BEGIN

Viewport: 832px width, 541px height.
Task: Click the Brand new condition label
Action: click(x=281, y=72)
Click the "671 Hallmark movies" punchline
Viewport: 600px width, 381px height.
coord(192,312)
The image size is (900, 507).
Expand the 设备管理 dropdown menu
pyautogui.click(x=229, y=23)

END

Reproduce the final stretch of the data above: every line from the one holding "The image size is (900, 507)." through the end, inclusive, exactly as written and nothing else.

» **Exercise response**
The image size is (900, 507).
Expand the 设备管理 dropdown menu
pyautogui.click(x=229, y=23)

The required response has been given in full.